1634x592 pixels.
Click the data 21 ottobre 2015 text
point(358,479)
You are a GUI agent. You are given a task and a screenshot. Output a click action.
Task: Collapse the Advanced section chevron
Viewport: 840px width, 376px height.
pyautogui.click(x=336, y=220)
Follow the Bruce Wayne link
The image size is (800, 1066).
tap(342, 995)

## Set exercise
Format every line of the entries above as a Markdown table with two columns, Row and Line, numbering the lines in order and leaving out blank lines.

## Answer below
| Row | Line |
|---|---|
| 1 | 1634x592 pixels. |
| 2 | Click the data 21 ottobre 2015 text |
| 3 | point(358,479) |
| 4 | You are a GUI agent. You are given a task and a screenshot. Output a click action. |
| 5 | Task: Collapse the Advanced section chevron |
| 6 | Viewport: 840px width, 376px height. |
| 7 | pyautogui.click(x=336, y=220) |
| 8 | Follow the Bruce Wayne link |
| 9 | The image size is (800, 1066). |
| 10 | tap(342, 995) |